The Hard Way (But The Best Way)
That's the easy way. The other way takes patience, which is, as
we know, the greatest gardening lesson. You will have to do plant
homework. You get a notebook and start making plant lists. You visit
nurseries and jot down names of plants you like, you look at plants
in friends' and neighbors' yards you like--perhaps you go on garden
tours and ask the person standing next to you, "What's that?"
Beginning gardeners spend a lot of time asking, "What's that?"
Advanced gardeners ask, "Which one is that?" referring
to the particular named variety of a plant. Your local nursery people
have a wealth of information. You already know some gardenese with
which to communicate and interpret. Especially hardy, vigorous and
reliable. Ask your nursery people if they like the plant you are
considering.
If you have in mind a certain place for your nursery plant, another
good question is, "Would this be good to plant in such-and-such
a place?" Say, "On the parking strip?" or "Next
to my patio?" Another good thing to tell your nursery person
is on which side of your house you want to put the plant.
Micro-Climates
It is not apparent to the novice that a yard has micro climates.
Micro climates can make a life and death difference to your shrub.

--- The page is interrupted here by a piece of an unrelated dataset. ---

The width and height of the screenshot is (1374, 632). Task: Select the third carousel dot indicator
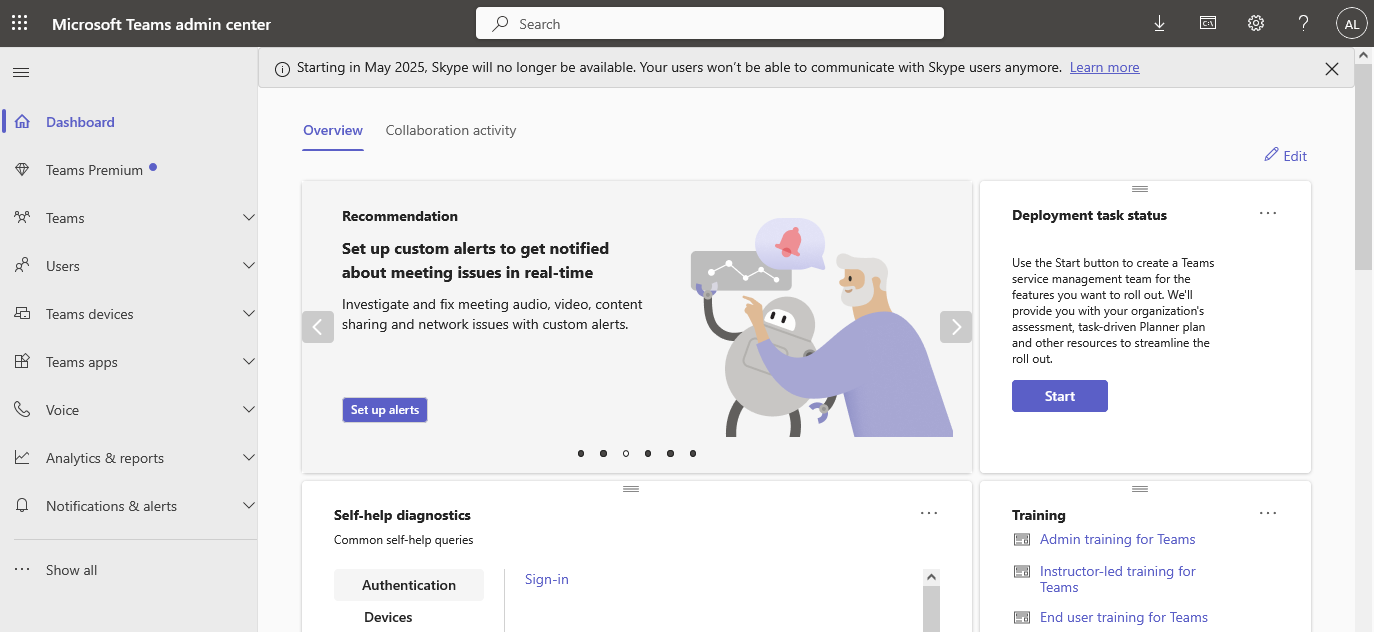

The north side has less intense light and heat; so does the east
side. Pay attention to where the coldest winter winds come from
in your area. If you have a wall or slotted fence or grouping of
shrubs, this will help protect your plants from the freezing and
drying winter gales. The west and south sides have more intense
heat and sun. Walls and concrete intensify both the heat and the
shade. Shade provided by leaves of trees, especially deciduous trees
(drop leaves in winter), is less intense than shade made by buildings.
A hydrangea, for example, may enjoy some light shade, but if it's
trapped between condominiums, it will get leggy and may not bloom.
Conversely, if you plant a shrub next to the road, the driveway,
or against a wall facing south--well, it's in for a hot time. The
signs of a plant that is baking to death are yellowed, curled, or
crispy leaves. This may not seem obvious to you. I know it wasn't
when I started out. I thought I could just make plants grow wherever
I wanted them. Some shrubs simply love to bask in the sun. Put your
rose bed, your herb garden and rockery plants on the south wall.
It makes a huge difference if you give them what they like.
The First Piece of Advice
This brings me back to the first most-often-ignored-piece-of-essential-advice.
Select plants according to their cultural requirements. Examples
of cultural requirements are the kind of light they require (sun
or shade), the kind of soil they need (sand, loam, will take clay)
and their mature sizes. Verily I say unto thee--read thy plant's
tag, for by it ye shall know its name. Also ye shall know what it
requireth. Yea, verily, its light, its soil, and its size. And the
greatest of these is its size. In your notebook write down its botanical
name, and its common name. You will need its botanical name (Latin
name) so that you can look it up in your local garden encyclopedia
to find out more about it.
The tag on your shrub will give its name, height, and whether it
needs sun or shade. You should know that "sun" or "shade"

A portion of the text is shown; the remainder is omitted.